Les Académies dénoncent comme criminels le retard et l’insuffisance des moyens mis en œuvre contre cette dérive frauduleuse qui rapporte 20 à 45 fois plus que le trafic de drogue et qui ne saurait être éradiquée par de simples opérations « coups de poing » sur les marchés des pays pauvres ou des coups de filet spectaculaires mais éphémères d’Interpol.

Elles réclament la mise en place d’urgence d’une coopération internationale afin que Gouvernements et Organisations travaillent de concert pour que les législations soient harmonisées à l’échelle mondiale et que les actions des services de police, des douanes, des professionnels de santé, du monde juridique et médiatique soient mieux coordonnées

Les Académies dénoncent l’inaction ou le laxisme des organisations internationales et exigent que l’OMS renforce ses moyens pour un engagement réel, efficace et durable, en refusant de céder aux pressions de puissantes nations, en pratique complices de ce trafic.
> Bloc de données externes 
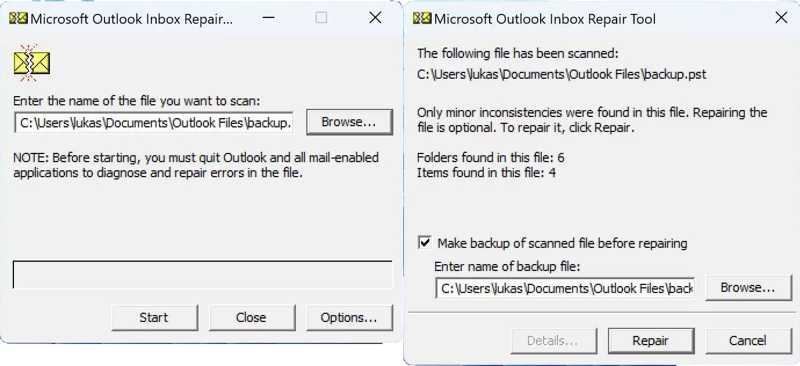Image resolution: width=800 pixels, height=366 pixels.
Task: Minimize the left Inbox Repair window
Action: pyautogui.click(x=269, y=18)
Elles plaident pour que l’ONU propose une Convention internationale sur le modèle de la Convention Médicrime du Conseil de l’Europe, qui, pour la première fois, criminalise et sanctionne la production, le trafic et la vente des médicaments falsifiés.

Les Académies dénoncent l’indifférence ou les carences des décideurs politiques face à ce trafic qui touche d’abord les pays les plus pauvres (60% des médicaments falsifiés sont vendus en Afrique) mais qui n’épargne plus aucune région du monde. Elles rappellent que près de la moitié des médicaments vendus sur Internet, en dehors des sites légaux, sont des faux !  Elles réclament l’harmonisation des procédures, la coordination des services, le contrôle de la sécurité et de la pérennité des approvisionnements, en particulier de la distribution en gros, en assurant la transparence et la traçabilité des flux et en évitant toute déréglementation inadaptée.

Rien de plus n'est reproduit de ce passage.